Thursday, January 30, 2014

Txotx Season in Basque Country

Each fall, Basque cider makers start filling enormous wooden vessels full of fresh apple juice. As in England and France, traditional cider making is all-natural: the apples are ground and pressed, and nature takes its course. The difference, of course, is that the cider that begins pouring out of these vessels in January is sharp and acidic.

One of the reasons I delayed my cider tour until the year's bitterest month was to enjoy the start of Basque cider season, which began a couple weeks ago. It's called txotx (the tx combo, common in the language, is pronounced "ch," so txotx is something like choach), but the season includes far more than just fresh cider.  Txotx is a ritual.   The heart of cider country is Gipuzkoa, the bastion of Basque culture and language. (The Basques are spread across seven states in two countries in the lush hillsides of far Northeast Spain and the French Pays Basque that includes Biarritz.)  
Donostia is the population center--the Spanish name, San Sbastian, is often defaced on street signs--but the capital of cider is ten minutes south in Astigarraga. It's a town of 5,000, but the hills are covered with apple trees, supplying perhaps a dozen or more local cideries (it depends on where you draw the line).  In the small area of Gipuzkoa, there are over fifty.

The first place we visited was Sarasola, where I got an initial taste of txotx. But that was lunchtime. We got the full experience last night at Isastegi, a few miles further south. During the months of txotx season, all the cideries open their doors and serve a massive four or five course meal. You eat right in the barrel room, and periodically someone will holler out "txotx!"--the call to the barrels, or kupelas in Basque. Although anyone can sample from the kupelas at any time, txotx is real a community celebration and the best way to do it is together. One by one people hold out their glasses as a small font of cider arcs out. Basques believe the best way to drink cider is by "breaking" it; that is, allowing gravity to send it crashing into the side of the glass, momentarily aerating it. You only collect two fingers in your glass. The aromas rise, and you drink it while there's still a froth on the surface.  Any left over you dump down the drain. (This apparent apostasy is actually good sense; "txotx" will ring out all night and the prudent pace themselves.)

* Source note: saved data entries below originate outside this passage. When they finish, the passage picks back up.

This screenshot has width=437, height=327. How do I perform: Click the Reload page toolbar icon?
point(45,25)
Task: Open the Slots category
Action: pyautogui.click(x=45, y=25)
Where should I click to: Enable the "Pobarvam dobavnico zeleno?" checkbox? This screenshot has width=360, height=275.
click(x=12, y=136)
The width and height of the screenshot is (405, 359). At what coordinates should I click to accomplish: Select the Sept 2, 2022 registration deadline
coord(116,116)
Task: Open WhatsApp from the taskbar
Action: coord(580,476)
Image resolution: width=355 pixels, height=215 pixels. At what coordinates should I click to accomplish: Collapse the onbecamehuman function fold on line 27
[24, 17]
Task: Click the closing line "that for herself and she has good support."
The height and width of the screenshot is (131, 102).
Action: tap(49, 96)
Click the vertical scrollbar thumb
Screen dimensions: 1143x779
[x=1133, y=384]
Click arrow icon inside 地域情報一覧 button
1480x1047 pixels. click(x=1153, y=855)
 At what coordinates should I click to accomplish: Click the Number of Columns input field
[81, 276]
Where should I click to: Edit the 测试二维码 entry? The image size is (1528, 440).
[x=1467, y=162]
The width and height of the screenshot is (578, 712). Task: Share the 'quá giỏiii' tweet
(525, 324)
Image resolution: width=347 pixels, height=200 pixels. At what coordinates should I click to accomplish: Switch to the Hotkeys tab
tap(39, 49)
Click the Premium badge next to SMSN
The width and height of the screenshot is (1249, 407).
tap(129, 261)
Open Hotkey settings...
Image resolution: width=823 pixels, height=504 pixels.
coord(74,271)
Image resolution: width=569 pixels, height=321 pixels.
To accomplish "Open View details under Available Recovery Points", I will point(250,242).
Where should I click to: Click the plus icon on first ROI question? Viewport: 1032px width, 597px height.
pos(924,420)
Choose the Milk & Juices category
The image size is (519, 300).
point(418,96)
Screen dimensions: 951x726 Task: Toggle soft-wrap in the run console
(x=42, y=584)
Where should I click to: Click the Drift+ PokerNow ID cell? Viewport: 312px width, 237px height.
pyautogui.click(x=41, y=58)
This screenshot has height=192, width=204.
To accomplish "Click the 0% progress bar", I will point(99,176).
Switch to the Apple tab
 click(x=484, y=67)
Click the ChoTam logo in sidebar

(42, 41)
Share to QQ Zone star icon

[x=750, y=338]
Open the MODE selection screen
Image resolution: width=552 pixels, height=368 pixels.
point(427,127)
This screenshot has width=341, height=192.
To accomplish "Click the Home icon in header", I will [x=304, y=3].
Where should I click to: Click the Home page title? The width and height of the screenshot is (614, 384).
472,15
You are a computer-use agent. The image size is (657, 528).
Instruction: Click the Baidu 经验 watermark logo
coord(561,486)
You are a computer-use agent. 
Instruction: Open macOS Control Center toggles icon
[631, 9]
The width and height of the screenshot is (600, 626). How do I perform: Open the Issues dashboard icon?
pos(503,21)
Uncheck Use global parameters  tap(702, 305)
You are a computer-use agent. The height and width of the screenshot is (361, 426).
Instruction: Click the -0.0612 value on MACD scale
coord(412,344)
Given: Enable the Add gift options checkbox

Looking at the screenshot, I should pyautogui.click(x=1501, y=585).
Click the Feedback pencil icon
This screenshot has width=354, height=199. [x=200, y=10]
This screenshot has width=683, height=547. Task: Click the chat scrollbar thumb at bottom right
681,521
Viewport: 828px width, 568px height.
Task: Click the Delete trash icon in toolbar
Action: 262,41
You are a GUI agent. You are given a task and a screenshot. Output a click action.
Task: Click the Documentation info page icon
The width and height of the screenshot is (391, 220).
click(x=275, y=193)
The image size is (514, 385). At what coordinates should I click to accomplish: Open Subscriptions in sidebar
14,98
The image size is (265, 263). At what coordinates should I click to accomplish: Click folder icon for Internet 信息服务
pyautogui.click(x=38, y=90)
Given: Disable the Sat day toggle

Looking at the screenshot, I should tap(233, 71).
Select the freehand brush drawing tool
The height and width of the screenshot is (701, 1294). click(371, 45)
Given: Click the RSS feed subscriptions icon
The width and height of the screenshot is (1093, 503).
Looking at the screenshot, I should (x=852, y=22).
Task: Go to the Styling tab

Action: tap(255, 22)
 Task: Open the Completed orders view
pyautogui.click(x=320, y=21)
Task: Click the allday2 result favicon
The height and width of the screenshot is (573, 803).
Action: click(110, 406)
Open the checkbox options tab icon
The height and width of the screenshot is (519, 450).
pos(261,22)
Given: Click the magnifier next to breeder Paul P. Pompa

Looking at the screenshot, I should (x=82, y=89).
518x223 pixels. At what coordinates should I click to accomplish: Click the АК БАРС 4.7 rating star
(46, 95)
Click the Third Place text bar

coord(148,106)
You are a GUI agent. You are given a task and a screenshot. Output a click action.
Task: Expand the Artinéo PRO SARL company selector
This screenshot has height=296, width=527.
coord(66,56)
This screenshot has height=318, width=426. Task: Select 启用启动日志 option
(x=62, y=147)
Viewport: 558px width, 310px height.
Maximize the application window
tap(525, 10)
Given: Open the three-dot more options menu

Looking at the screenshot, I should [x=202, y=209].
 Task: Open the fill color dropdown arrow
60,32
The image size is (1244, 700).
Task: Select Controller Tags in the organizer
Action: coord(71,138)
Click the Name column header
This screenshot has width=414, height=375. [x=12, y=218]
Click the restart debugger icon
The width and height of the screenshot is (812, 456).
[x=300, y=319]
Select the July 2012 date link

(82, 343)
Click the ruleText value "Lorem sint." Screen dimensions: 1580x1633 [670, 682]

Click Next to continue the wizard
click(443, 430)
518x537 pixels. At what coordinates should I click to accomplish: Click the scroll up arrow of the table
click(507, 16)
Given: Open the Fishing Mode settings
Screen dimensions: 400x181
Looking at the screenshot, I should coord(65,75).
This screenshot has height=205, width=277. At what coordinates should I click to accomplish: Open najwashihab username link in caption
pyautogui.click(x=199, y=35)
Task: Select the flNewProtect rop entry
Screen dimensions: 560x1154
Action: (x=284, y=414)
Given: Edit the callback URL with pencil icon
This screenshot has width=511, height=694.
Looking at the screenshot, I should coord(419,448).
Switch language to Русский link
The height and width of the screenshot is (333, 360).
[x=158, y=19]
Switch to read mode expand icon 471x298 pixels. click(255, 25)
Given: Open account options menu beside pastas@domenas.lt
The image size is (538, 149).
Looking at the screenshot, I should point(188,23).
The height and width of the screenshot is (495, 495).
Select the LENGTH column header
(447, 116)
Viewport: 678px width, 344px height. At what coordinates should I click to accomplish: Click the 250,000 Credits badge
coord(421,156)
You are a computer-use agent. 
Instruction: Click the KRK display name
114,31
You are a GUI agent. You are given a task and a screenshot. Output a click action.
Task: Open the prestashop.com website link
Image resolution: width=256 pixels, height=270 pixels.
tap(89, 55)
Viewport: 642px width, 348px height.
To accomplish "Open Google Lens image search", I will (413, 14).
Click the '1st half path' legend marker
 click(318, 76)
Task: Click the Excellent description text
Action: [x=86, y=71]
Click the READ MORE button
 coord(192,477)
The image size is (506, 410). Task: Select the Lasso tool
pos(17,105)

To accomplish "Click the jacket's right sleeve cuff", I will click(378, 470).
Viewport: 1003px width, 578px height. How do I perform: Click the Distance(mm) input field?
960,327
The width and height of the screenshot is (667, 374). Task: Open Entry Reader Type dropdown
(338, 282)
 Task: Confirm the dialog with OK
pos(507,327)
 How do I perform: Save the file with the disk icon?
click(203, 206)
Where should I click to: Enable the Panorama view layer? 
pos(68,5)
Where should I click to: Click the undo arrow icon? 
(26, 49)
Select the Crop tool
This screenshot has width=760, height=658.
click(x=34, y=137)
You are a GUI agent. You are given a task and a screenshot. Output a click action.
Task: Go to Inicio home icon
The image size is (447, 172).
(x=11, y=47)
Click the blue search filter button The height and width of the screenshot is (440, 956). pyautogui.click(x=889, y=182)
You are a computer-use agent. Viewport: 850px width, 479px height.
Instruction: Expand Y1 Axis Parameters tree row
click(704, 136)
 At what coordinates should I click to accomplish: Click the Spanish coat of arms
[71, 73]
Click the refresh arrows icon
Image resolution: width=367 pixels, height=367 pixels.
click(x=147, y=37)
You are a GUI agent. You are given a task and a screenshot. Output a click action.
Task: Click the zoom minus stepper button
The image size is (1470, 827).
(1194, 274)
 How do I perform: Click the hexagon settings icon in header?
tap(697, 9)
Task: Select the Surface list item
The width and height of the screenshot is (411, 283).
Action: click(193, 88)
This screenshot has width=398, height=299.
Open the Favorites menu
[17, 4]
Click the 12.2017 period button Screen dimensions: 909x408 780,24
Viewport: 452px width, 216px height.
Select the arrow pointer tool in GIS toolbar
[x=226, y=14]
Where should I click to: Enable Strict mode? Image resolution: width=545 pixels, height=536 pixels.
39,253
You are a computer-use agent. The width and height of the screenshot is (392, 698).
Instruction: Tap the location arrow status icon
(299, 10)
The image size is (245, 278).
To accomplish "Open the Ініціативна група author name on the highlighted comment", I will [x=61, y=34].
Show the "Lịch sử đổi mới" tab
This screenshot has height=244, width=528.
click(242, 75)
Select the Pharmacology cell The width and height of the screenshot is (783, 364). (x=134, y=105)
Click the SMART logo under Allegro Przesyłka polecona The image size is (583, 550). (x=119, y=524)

The menu for txotx season has been fixed since the 1960s. Before that, when this region was almost completely rural, the locals would bring their own food. Now, they come only with an appetite. The first course is an omelette made with cod and rustic bread. Traditionally, there weren't even chairs--people stood around tables. But at some places, like Isastegi, they still don't use plates. It's family style--you just grab a crust of bread and your fork and dive in. The next course is cod, either prepared in a famous sauce called pil-pil or served with green pepper and garlic. The main course is a huge hunk of beefsteak barbecued bloody rare. Finally, dessert is cheese and walnuts with an apple or quince paste. In some cases, it seems like the feast begins with a sausage course--because, presumably, the other four might otherwise leave you feeling peckish.

Cider is meant to accompany food. In every restaurant we visited, it was always available, and about 60% of the time people chose it over local Rioja wine. Basque cuisine is hearty and salty. To my palate, it's the salt that harmonizes with the sharp Basque cider. Salt somewha neutralizes the acidity, and more subtle fruit and tannin notes emerge. Not everyone agrees it's the salt, though--at Isastegi they believe it's the "protein" (umami?) that draws out cider's flavors.

Whatever it is, the Basque food definitely serves cider well. I would go almost so far as saying you need to salty food to fully appreciate Basque cider. Probably not, but I would certainly encourage the pairing just in case.

If you do find yourself in what the Basques call Euskadi (Basque Country) between mid-January and Easter, txotx is a must-see event. Sarasola sees 20,000 people come through their doors for it, and more-remote Isastegi 6,000. Attendees are mostly locals (many of whom go back and back), and it feels like you're witnessing a very particular bit of Basque culture. It's not really a tourist event, though tourists are welcomed with broad smiles. Don't expect to hear anything but the rat-a-tat fire of Basque (certainly no English), but it hardly matters. The menu is set and there's really only one word that matters. You'll hear it with increasing frequency throughout the night.